Wednesday, September 30, 2009

I read The Lost Symbol so you don't have to

I wasn't expecting much of The Lost Symbol, but it surpassed even my wildest expectations. It was awful. I mean dreadfully bad. I read this book in one day, not because it was so compelling, but because it was so ridiculously bad I wanted to get it over with and write this little rant. You would think that after four books, Dan Brown would learn to write or at least aim to change his formulaic approach to writing mysterious thrillers, but no...

This has all the hallmarks of a 'Robert Langdon-series' book: predictable plot, tedious pacing, "it can't be that simple" code cracking, a cast of inept law enforcement agencies (in this case the CIA and a bunch of idiot security guards), cardboard characters, psychotic villain with family issues well versed in religious icons (with a predictable big 'reveal' at the end) and a geeky but fine scientist sidekick. Oh, and the usual tangled cliffhangers at the end of every fucking paragraph. Then we have plenty of pseudo intellectual nonsense by characters who are so dumb they frequently decide to hang around solving puzzles whilst being chased. The characters here are so dull and uneventful you just do not know just who to root for, though to be honest I was rooting for Sato, the willy CIA boss, to stick a spork inside Robert Langdon and wail "this is national security priority, away with you and your cryptic nonsense".

Hope briefly materialised about two third through when the hero nitwit Harvard professor was presumably killed off. There was I thinking that the author has broke out of his predictable rut and did something decent and unexpected for once, but then he goes and bring the renowened symbologist (the true field here is semiotics) back to life leading to a scene where Langdon lovingly kisses Katherine (what, the heir of Jesus isn't enough for you?). The plot makes absolutely no sense, with the victim attempting to protect a secret that wasn't a secret anyway, thus causing plenty of unnecessary deaths along the way! Still CIA bungling their way through the story were some of the pretty funny moments, you can even excuse the death of that lone field agent sent to investigate the bald tattoo villain's home. But seriously, nothing here is original. Even the villain is lifted straight out of Red Dragon, whose hell bend desire to 'transform' reminds anybody who has ever read a good book (or watched the bad film) about Francis Dolarhyde.
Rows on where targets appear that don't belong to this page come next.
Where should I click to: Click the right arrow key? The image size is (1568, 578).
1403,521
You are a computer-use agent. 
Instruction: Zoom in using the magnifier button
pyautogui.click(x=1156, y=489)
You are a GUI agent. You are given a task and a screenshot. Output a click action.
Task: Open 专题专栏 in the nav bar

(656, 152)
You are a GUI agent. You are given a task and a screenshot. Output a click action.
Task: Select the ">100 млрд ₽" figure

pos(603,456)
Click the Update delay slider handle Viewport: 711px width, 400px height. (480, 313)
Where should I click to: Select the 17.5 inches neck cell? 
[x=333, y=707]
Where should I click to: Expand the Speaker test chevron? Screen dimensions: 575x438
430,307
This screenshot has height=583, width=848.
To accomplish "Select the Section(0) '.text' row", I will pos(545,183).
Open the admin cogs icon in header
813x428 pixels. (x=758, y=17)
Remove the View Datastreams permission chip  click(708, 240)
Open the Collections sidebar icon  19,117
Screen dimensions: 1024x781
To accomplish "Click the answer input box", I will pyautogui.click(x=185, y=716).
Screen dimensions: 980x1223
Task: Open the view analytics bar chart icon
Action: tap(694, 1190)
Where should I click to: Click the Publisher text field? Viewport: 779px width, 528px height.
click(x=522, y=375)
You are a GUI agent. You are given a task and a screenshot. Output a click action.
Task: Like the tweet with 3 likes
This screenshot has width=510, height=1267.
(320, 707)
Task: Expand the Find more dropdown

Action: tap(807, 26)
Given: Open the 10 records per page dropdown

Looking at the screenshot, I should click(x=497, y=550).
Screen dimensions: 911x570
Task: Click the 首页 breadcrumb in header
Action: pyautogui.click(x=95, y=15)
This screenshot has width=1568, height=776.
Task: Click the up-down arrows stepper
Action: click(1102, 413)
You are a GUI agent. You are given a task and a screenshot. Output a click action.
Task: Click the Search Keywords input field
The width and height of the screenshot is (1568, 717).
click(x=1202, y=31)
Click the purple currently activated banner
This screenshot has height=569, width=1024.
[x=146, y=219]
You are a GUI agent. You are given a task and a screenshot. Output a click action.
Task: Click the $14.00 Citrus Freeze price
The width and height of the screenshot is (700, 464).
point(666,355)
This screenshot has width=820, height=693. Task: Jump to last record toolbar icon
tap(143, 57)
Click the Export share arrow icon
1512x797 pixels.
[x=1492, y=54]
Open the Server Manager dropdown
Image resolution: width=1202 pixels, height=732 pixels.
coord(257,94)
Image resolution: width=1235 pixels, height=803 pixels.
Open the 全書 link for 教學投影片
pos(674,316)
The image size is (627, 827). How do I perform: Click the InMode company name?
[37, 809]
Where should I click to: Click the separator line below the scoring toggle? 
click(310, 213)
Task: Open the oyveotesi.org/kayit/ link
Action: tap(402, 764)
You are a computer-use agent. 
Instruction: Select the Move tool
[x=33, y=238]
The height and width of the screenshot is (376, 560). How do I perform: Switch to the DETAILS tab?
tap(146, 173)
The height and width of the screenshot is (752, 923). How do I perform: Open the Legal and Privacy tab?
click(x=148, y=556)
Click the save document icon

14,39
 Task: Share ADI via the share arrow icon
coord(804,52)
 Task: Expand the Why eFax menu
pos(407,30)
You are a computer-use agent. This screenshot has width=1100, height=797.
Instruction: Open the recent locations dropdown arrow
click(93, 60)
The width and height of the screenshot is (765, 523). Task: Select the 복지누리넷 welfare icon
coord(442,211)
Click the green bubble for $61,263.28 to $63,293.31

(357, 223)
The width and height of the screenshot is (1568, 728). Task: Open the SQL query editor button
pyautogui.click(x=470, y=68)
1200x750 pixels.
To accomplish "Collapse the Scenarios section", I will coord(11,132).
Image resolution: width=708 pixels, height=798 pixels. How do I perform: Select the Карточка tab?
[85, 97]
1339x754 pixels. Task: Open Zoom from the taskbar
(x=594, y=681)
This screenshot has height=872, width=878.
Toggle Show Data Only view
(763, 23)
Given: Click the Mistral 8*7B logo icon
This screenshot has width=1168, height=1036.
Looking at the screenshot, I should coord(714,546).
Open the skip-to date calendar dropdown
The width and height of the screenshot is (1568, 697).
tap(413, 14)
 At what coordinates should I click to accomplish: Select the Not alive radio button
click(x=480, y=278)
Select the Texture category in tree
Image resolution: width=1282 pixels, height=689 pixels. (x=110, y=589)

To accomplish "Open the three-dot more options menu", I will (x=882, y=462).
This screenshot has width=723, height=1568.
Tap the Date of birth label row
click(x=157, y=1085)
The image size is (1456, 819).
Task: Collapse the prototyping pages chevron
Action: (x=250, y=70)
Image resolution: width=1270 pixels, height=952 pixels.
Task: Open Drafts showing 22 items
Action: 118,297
I don't mind bad writing per se as long as they are entertaining. It is like watching some crappy Jerry Bruckheimer film - they are crap but for that one moment you are at least entertained. This however takes the award for being utterly dull, poorly written and just plain crap (like the film Transformers), padded to the core with useless Wikipedia trivia. It reads like a bad TV series that gets cancelled after a season. It even has product placements (who gives a flying fuck what phone Sato uses, what elevator Langdon take or car Katherine drives?). It isn't even original. It is a remake of da Vinci Code, which was a remake of Angels and Demons which itself was a remake of Digital Fortress or something.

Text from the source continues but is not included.